La solidaridad es uno de los principios básicos de la concepción cristiana de la organización social y política, y constituye el fin y el motivo primario del valor de la organización social. Su importancia es radical para el buen desarrollo de una doctrina social sana, y es de singular interés para el estudio del hombre en sociedad y de la sociedad misma.

Junto con los de autoridad, personalidad, subsidiaridad y bien común, la solidaridad es uno de los principios de la filosofía social. Se entiende por regla general que, sin estos cinco principios, la sociedad no funciona bien ni se encamina hacia su verdadero fin.

La verdadera solidaridad, aquella que está llamada a impulsar los verdaderos vientos de cambio que favorezcan el desarrollo de los individuos y las naciones, está fundada principalmente en la igualdad radical que une a todos los hombres. Esta igualdad es una derivación directa e innegable de la verdadera dignidad del ser humano, que pertenece a la realidad intrínseca de la persona, sin importar su raza, edad, sexo, credo, nacionalidad o partido.

Juan Pablo II lo expresa claramente. El ejercicio de la solidaridad dentro de cada sociedad es válido sólo cuando sus miembros se reconocen unos a otros como personas. Aquí el término persona aparece para llamar nuestra atención hacia un aspecto que es esencial dentro de un estudio bien encausado de la solidaridad. La solidaridad en el sentido que nosotros la entendemos existe sólo entre personas.

Se ha querido aplicar algunas veces la palabra solidaridad a la relación que puede existir, por ejemplo, entre un ser humano y un animal o, aún más ampliamente, entre un ser humano y su entorno ecológico. Nosotros no podemos concebir una solidaridad verdadera entre un humano y un animal, sino acaso una relación de mutua necesidad o de interdependencia; la misma que encontramos en el hombre que cuida la naturaleza; pero no podemos llamar a eso, de ninguna manera, solidaridad.

La solidaridad, esencialmente, debe ser dirigida al ser humano. La persona humana es principio y fin de la solidaridad. El acto solidario debe ser hecho en beneficio de una persona, ya sea directa o indirectamente. De esta manera, puedo verdaderamente ayudar a otras personas si favorezco el cuidado de un ecosistema, para que otros puedan disfrutar ordenadamente de sus beneficios. El ser humano puede servirse de todos los bienes naturales, de manera ordenada, para su beneficio.
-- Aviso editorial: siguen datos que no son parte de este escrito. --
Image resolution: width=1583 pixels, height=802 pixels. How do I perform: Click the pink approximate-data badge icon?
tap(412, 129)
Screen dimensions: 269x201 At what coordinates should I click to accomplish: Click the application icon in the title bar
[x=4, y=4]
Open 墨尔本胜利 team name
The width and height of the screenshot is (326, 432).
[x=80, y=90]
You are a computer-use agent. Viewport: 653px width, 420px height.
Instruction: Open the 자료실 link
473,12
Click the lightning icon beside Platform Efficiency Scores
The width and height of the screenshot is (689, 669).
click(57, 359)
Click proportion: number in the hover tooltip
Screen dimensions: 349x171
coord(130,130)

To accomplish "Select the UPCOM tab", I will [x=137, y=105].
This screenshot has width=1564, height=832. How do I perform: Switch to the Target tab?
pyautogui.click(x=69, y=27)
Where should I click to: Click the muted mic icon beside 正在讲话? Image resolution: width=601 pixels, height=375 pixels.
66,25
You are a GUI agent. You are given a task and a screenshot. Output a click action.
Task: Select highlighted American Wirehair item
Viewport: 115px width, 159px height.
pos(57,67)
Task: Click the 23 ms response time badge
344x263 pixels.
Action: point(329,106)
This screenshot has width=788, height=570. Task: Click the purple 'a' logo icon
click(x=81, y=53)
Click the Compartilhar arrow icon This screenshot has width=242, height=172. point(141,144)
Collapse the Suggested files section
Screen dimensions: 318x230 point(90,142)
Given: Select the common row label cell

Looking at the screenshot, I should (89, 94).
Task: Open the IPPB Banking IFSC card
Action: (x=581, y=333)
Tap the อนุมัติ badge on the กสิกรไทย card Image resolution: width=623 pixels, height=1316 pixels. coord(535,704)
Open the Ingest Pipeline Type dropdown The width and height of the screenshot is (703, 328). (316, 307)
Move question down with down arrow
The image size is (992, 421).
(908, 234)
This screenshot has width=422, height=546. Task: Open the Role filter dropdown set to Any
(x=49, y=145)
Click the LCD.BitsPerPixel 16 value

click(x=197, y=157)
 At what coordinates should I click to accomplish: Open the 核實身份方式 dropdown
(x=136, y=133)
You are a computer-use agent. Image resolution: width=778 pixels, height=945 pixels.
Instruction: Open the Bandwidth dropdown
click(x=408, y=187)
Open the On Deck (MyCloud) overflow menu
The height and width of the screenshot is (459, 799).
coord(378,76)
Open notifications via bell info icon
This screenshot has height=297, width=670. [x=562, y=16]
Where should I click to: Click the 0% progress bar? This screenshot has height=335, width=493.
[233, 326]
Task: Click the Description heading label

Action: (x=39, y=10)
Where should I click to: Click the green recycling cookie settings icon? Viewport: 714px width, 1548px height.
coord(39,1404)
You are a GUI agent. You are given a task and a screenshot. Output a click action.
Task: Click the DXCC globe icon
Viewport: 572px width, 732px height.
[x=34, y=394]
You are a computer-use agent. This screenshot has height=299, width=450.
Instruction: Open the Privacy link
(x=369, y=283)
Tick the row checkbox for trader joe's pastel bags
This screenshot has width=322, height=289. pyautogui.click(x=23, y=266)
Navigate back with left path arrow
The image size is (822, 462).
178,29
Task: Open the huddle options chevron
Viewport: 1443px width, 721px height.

Desde este punto de vista, la naturaleza no puede ser para la solidaridad un fin, sino un medio. A fin de cuentas, el ser humano es quien debe recibir el bien, ya sea de manera directa o indirecta.

La solidaridad, ya lo hemos dicho, se enriquece y alcanza su plenitud cuando se le adhiere la virtud de la caridad, cuando se realiza por amor, cuando se convierte en entrega. Nadie ama más que el que da la vida por sus hermanos. El verdadero amor al prójimo, la verdadera caridad y entrega, se manifiestan en eso: en dar la propia vida. No sólo bienes materiales, sino la vida entera. Desde este punto de vista, uno de los mayores ejemplo de solidaridad y entrega en nuestros tiempos tal vez lo encontremos en la Madre Teresa de Calcuta, quien no conoció límite alguno para esa entrega personal a los necesitados.

¿Acaso no es obvio al ojo observador que la falta de solidaridad no conduce a otra cosa que al aletargamiento de la civilización y la falta de desarrollo conjunto de todos los hombres? La falta de solidaridad no sólo afecta a los necesitados, o a los países en desarrollo, o a los ignorantes. La falta de solidaridad se revierte en contra nuestra, y nos afecta tan directamente como a los más necesitados. Ser solidarios con los demás, podemos decir, es ser solidarios con nosotros mismos, pero de una manera genuina, legítima. Preocuparnos por nosotros y por los nuestros es lícito, pero no a costa de los demás, sino de la mano de los demás, colaborando con el desarrollo de todos.